Renungan GKE

Jumat, 31 Juli 2015

MENUNTUT UPAH TIDAK SALAH, ASAL (TITIK, TITIK, TITIK)




Matius 19:27-30

Memperoleh upah dari setiap pekerjaan yang dilakukan tentulah dambaan dari kebanyakan orang. Untuk apa orang bekerja, bahkan hingga siang dan malam, jika bukan untuk suatu hasil yang akan didapatkan? Untuk apa pula orang dengan gigih berjuang menuntut pendidikan ke jenjang yang lebih tinggi, atau bekerja sebaik mungkin, jika bukan untuk meningkatkan status ke arah yang lebih baik atau peningkatan kedudukan jabatan? Lalu kalau kita menjadi pengikut Yesus, berapa upah yang kita terima? Keuntungan apakah yang kita dapatkan? Apakah mendapatkan upah dari pekerjaan yang dilakukan itu salah?

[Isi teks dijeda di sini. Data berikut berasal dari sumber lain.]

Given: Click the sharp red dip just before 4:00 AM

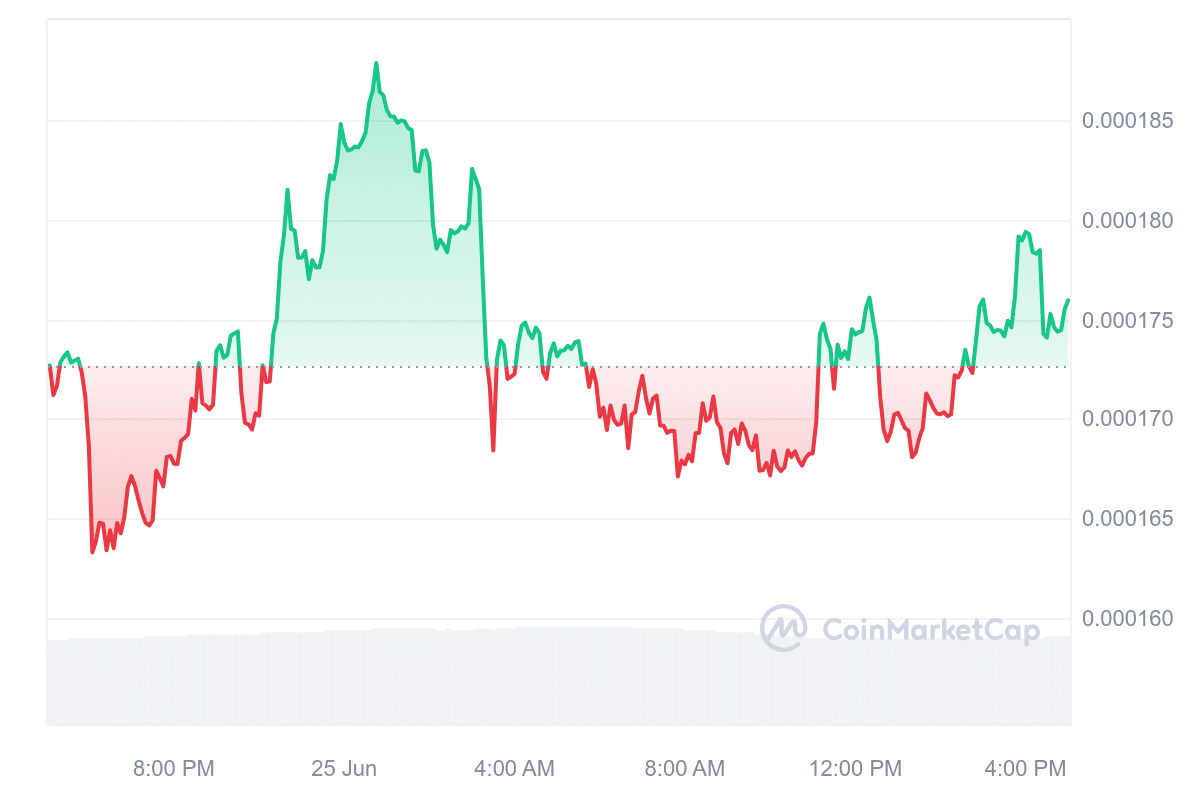Looking at the screenshot, I should coord(493,450).
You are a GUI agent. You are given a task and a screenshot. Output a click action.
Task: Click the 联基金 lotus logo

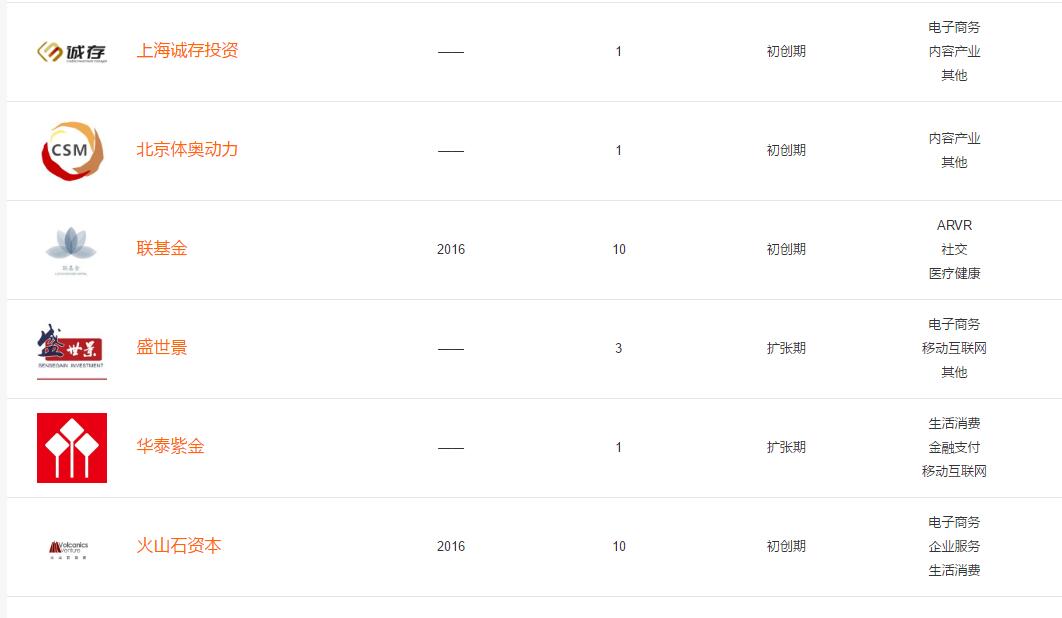point(71,250)
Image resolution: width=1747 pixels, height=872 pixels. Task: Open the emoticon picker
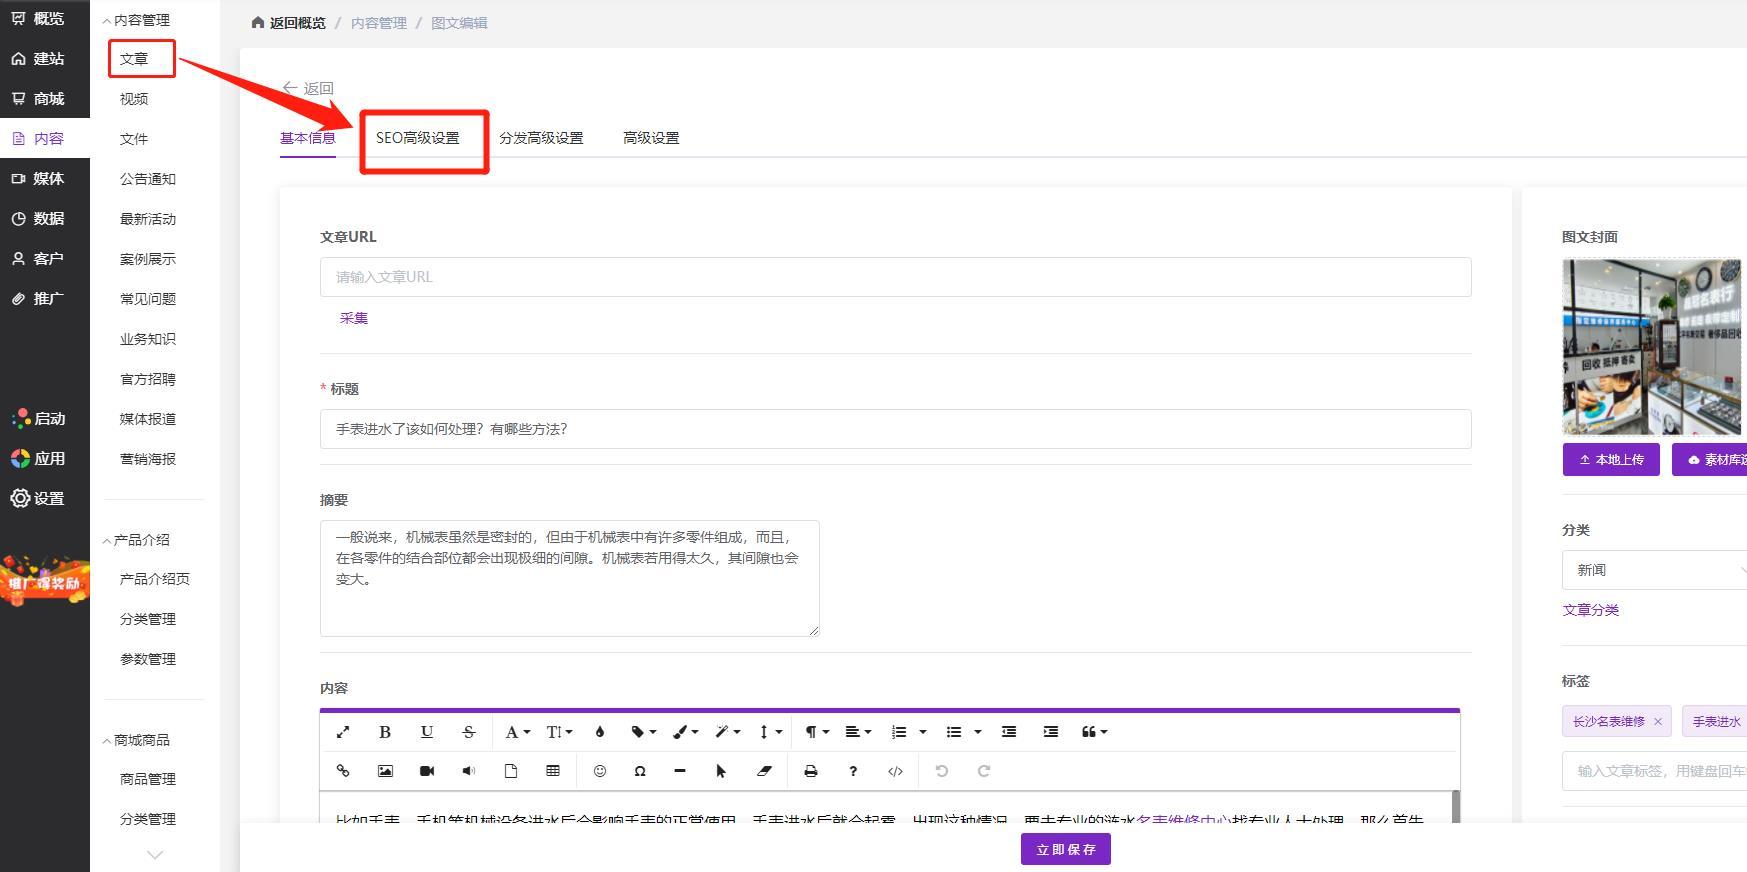(x=600, y=771)
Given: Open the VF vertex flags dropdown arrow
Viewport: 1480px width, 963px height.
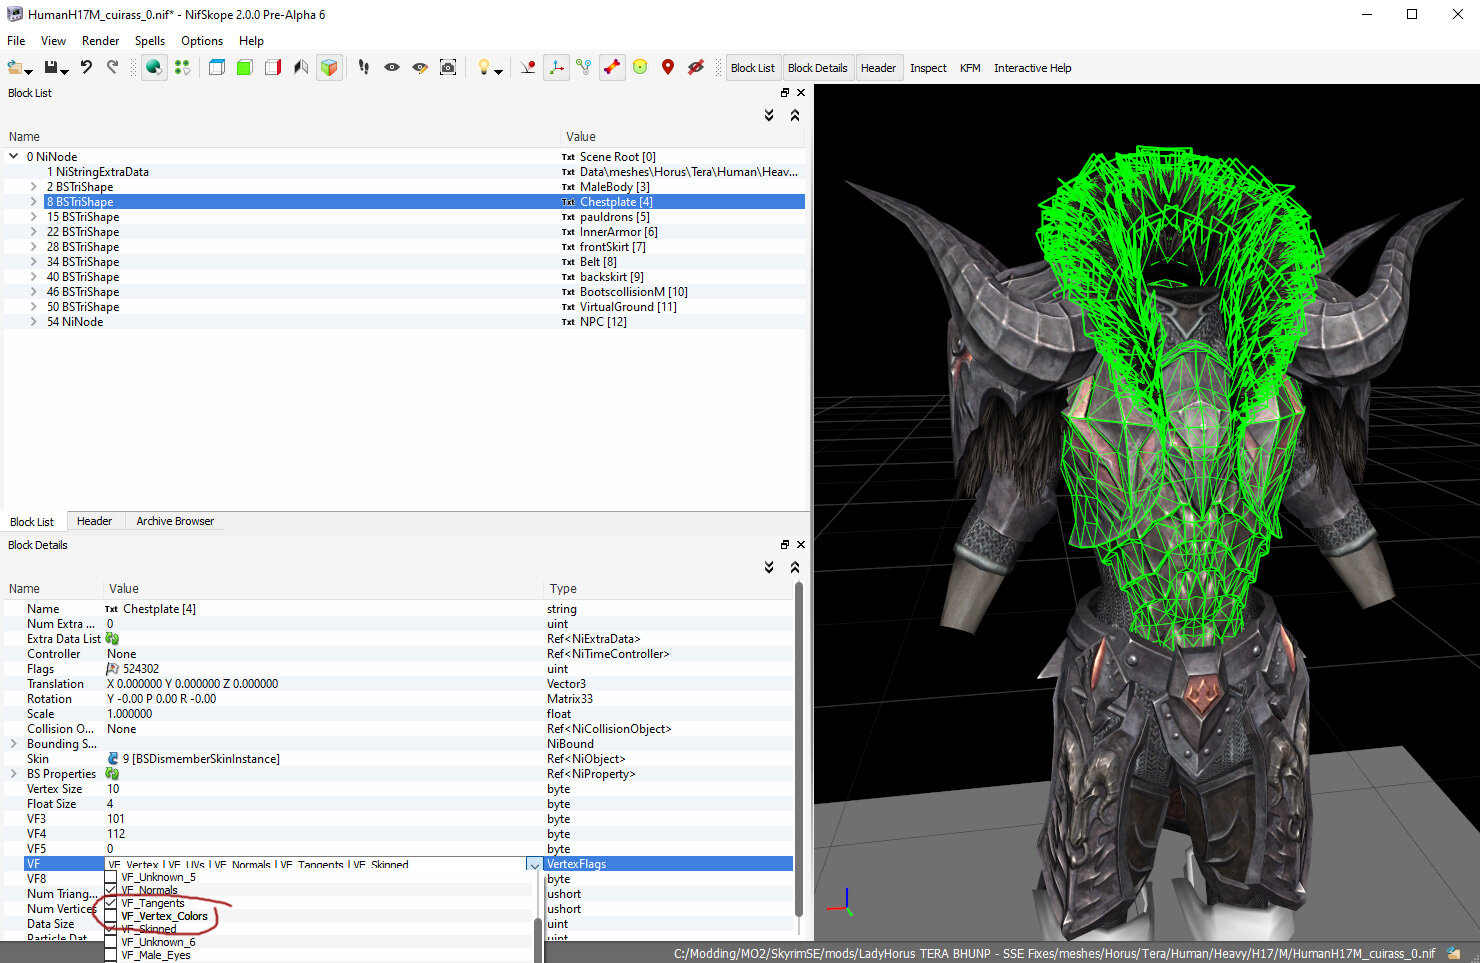Looking at the screenshot, I should 534,864.
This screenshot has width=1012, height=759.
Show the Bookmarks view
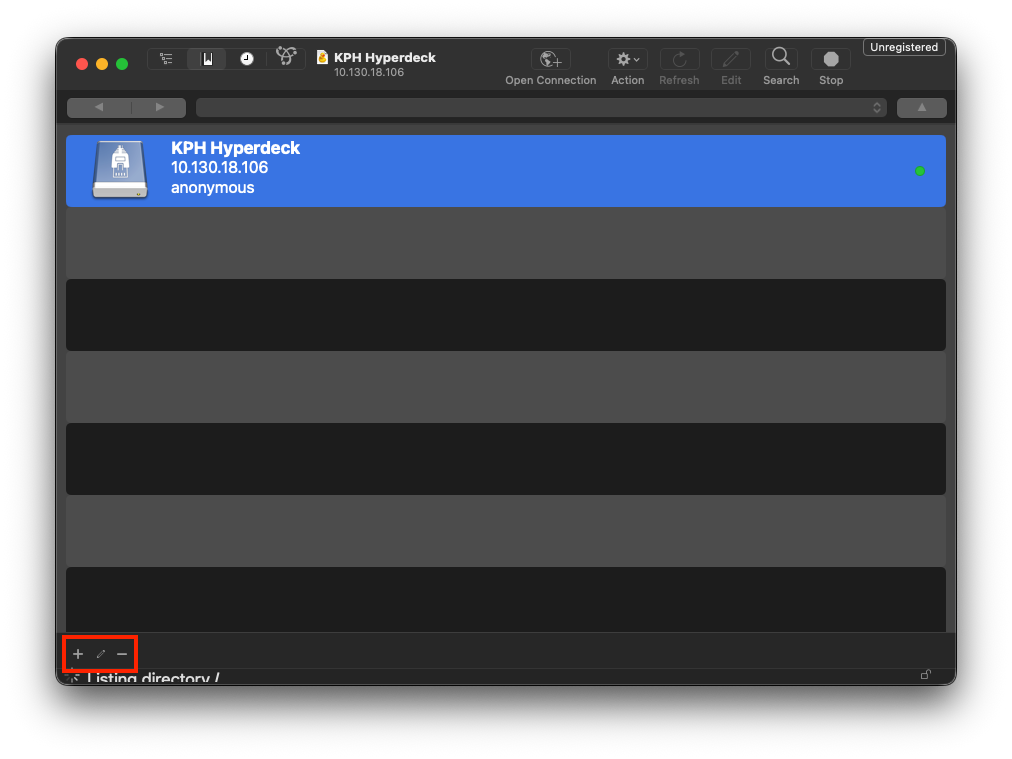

Petrus sebagai perwakilan para murid menuntut penjelasan tentang upah mereka mengikut Yesus. Petrus berkata: ”kami ini telah meninggalkan segala kepunyaan kami dan mengikut Engkau”. Ya, itulah pertanyaan yang membutuhkan kejelasan jawaban. Salahkah? Sebenarnya tidak salah! Hanya bila diteliti lebih dalam, proporsinya menjadi tidak seimbang. Apa masalahnya? Yesus mengetahui bahwa diantara para muridNya mengharapkan upah berupa kedudukan atau jabatan kehormatan dan harta yang mereka peroleh itu menjadi tujuan! Bukan mengabdi dengan tulus, sikap menghamba yang diprioritaskan! Hal tersebut pernah terjadi sebelumnya manakala para murid bertengkar tentang siapa yang terbesar di antara mereka,(Bdk. Luk.9:46).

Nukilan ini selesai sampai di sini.